Exercise directions => Put everything in the listing from the line containing "Given: Open the Listener Behaviour tab" down to the line containing "Looking at the", both included, into a JSON list of strings with one string per line and no blank lines. Leave the pictures out.

Material shown =>
==========
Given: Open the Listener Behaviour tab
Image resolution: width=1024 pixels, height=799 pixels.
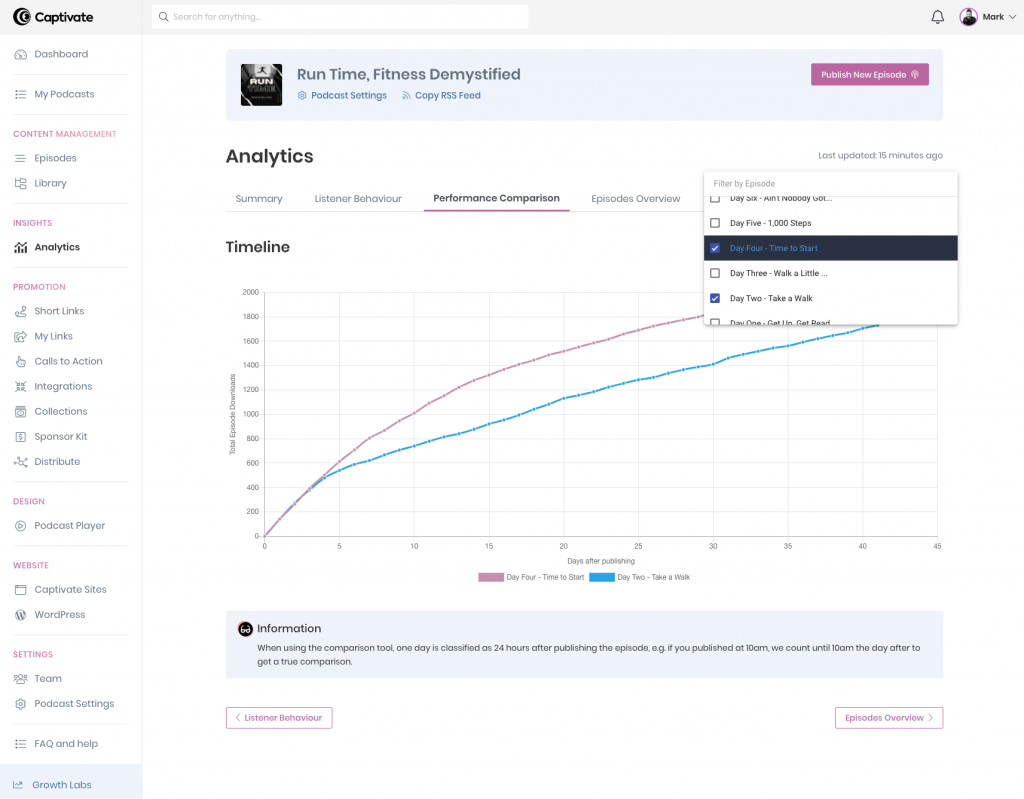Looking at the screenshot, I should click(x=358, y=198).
==========
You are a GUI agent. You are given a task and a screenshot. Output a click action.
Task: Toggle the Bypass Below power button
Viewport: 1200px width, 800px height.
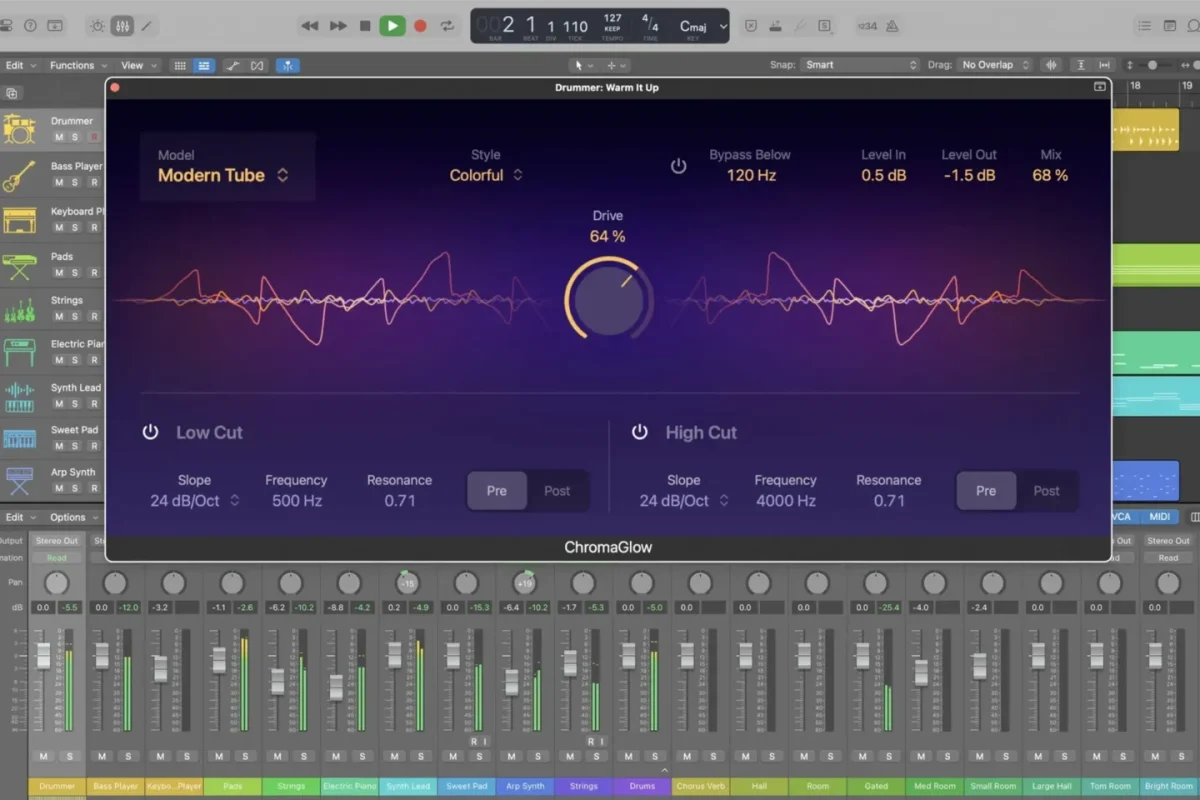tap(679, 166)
==========
Answer to the task =>
[
  "Given: Open the Listener Behaviour tab",
  "Image resolution: width=1024 pixels, height=799 pixels.",
  "Looking at the screenshot, I should click(x=358, y=198)."
]